In 1996 Jerome Seydoux announced his intention to break up Chargeurs International into two separate, publicly quoted entities. Chargeurs would continue as operator of the group's manufacturing interests. The group's audiovisual activities, including its theater networks, film and television production, and holdings in the successfully launched BSkyB satellite network and the emerging CanalSatellite broadcasting service, were split off into the newly formed Pathé SA.
Jerome Seydoux continued to hold majority interests in Chargeurs. Seydoux, however, left leadership of Chargeurs to his long-time righthand man, Eduardo Malone. Seydoux, while remaining a vice-president of Chargeurs, took the CEO title of Pathé. The independent Pathé recorded nearly FFr 2.3 billion by the end of 1997. The largest part of these revenues, however, came from the company's nearly 22 percent holding in the BSkyB and CanalSatellite networks.
Through the end of the decade, Seydoux continued to build Pathé's theater network, with an ambitious program of new and converted multiplexes bringing the company's network to more than 300 theaters. Seydoux also began developing Pathé's holdings beyond France and The Netherlands, announcing new theaters for the Italian market in 1999. Pathé recorded success with the production of The Fifth Element, the most expensive French (and European) film ever made, which became a worldwide hit in 1997. The company continued to struggle with its film production and distribution arm, however, with flops (including the controversial remake of Lolita) contributing to a drop in revenues, down to FFr 2.18 billion in 1998.

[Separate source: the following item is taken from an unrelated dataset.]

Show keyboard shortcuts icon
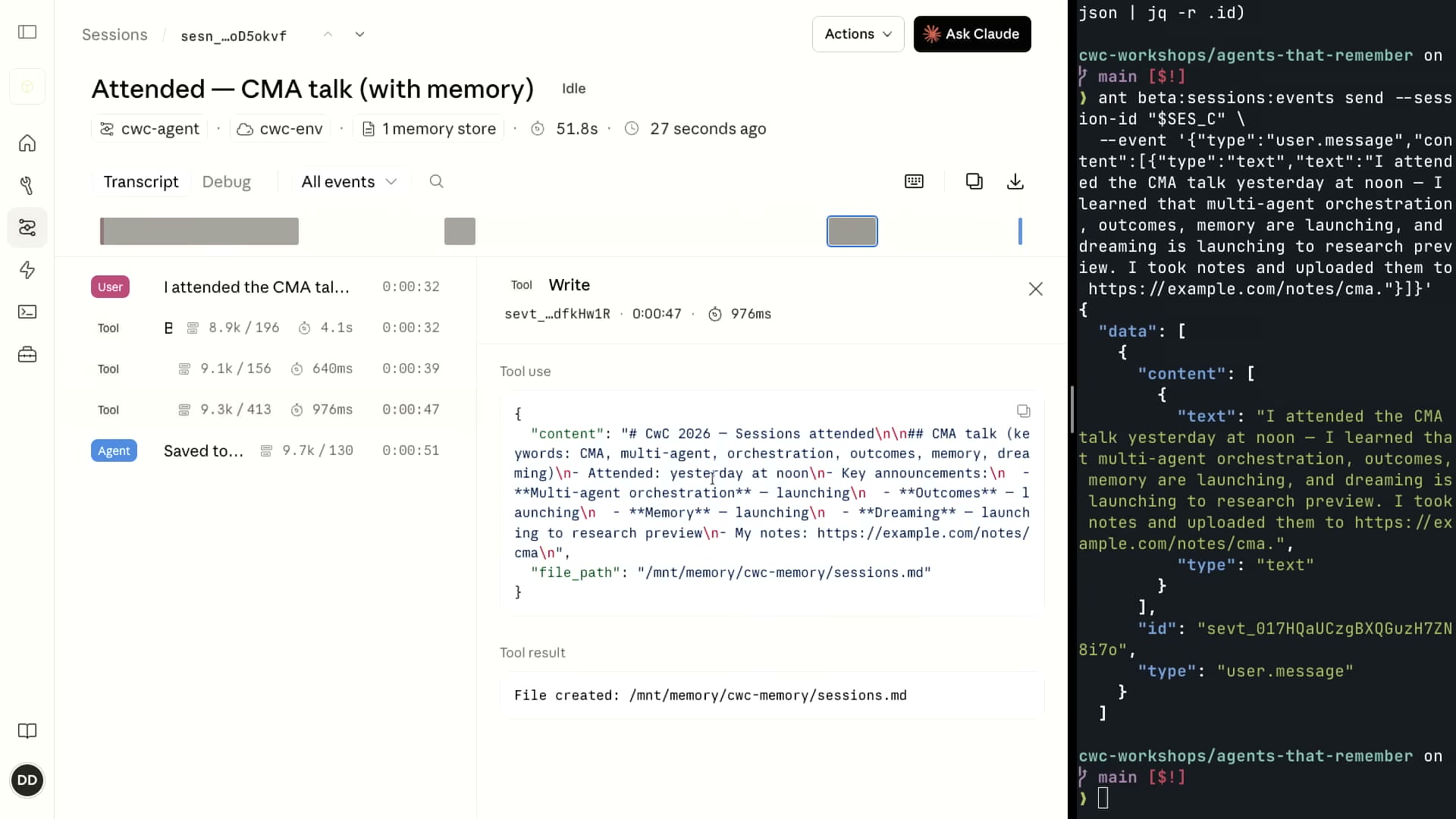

Meanwhile, the company's satellite television holdings had begun to attract interest from outside investors. In 1998 French financier Vincent Bolloré announced that he had bought up some ten percent of Pathé's shares. Seydoux was forced to fight off the takeover attempt by looking for a white knight investor. In June 1999, Pathé announced its agreement to be purchased by the French Vivendi, pursuing its own multimedia development--particularly in the satellite television arena. Under the agreement, which also included television network and Vivendi holding CanalPlus, Vivendi would take over Pathé's stake in BSkyB; Pathé's CanalSatellite holdings were placed under control of CanalPlus.
The remaining Pathé operations included the theater network; its satellite television holdings, which included the specialist channels Voyage and a 51 percent stake in AB Sports; ownership of the daily newspaper, Liberation; and a share in the soccer team Olympiques Lyonnaise, purchased by Pathé in 1998. Jerome Seydoux would take full control of Pathé's operations; the company's listing was removed from the Paris stock exchange to continue its development as a private company. The French film industry was now more or less firmly in the control of the Seydoux family, with Nicolas Seydoux leading Gaumont and Jerome Seydoux holding Pathé. A combination of the family's interests into a single Gaumont-Pathé entity appeared inevitable--despite the continued denials of interests by both Seydoux brothers.
Principal Operating Units: AB Sports (51%); Voyage; Liberation; Olympiques Lyonnaise.